One of the best things about travelling to another country is the chance to taste the food and experience a whole new cuisine. Colombian food is superb and there are some great opportunities to try street food in particular.
It was an early start to get to Paloquemau Market but even at 8am the market was already in full swing having traded since 4.30am. It was a riot of colour with the scent of fried food, fruit and the sawdust smell of meat stalls. Everything was remarkably fresh and displayed ready for sale. Porters rushed between the narrow stalls with boxes of vegetables and other items. Just at the entrance to the market was a stall selling snacks and I tasted what looked like a disc of dough but turned out to be Pani Bono. Made from yucca and guava it managed to be sweet and sour at the same time- and an intriguing start to the day.
I could have sampled more but was warned to leave space for more food. Moving on past the colourful fruit and vegetables was a delight. The size of the avocados was staggering- later I would be mixing avocado into a chicken soup for lunch.
One of the great things about Colombia is the vast range of fruits I had never even heard of so a tasting of tropical fruits was a must. Tree tomatoes, also known as tomatillo, were delicious and slightly more delicate in taste than a tomato. I tried banana passion fruit, pineapple guava, and higo- a huge fruit also known as prickly pear. The tastes were very different and a delight to try. Sapote is a central American fruit also known as Mexican apple and had a bland yet delicate flavour.

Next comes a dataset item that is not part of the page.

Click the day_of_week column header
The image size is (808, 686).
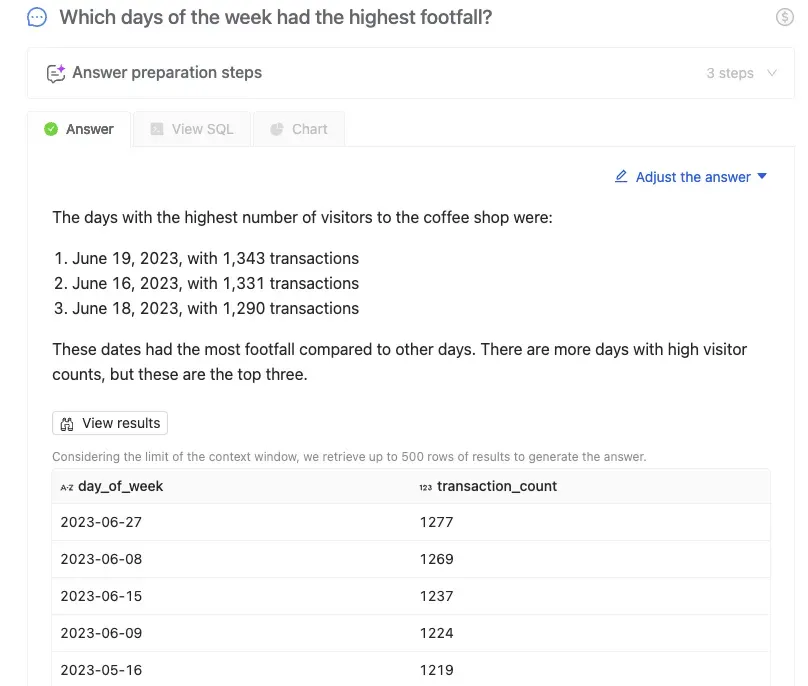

Just outside the main market area were more street food stalls. It was here I was introduced to La Chona. This is a mixture of rice, beans and pork slow cooked in pig skin. It was served with an arepa or corn bread and was delicious- real soul food to warm the heart. I loved it. The accompanying drink was lulo juice- a fruit found in Colombia and Ecuador.
Tamal were cooking in a pot nearby. This is chicken, rice and peas wrapped in banana leaves and left to simmer in a pot for 2-3 hours. It was another superb taste of Colombian food. Had I not been with a local guide I probably would have walked by and not even stopped.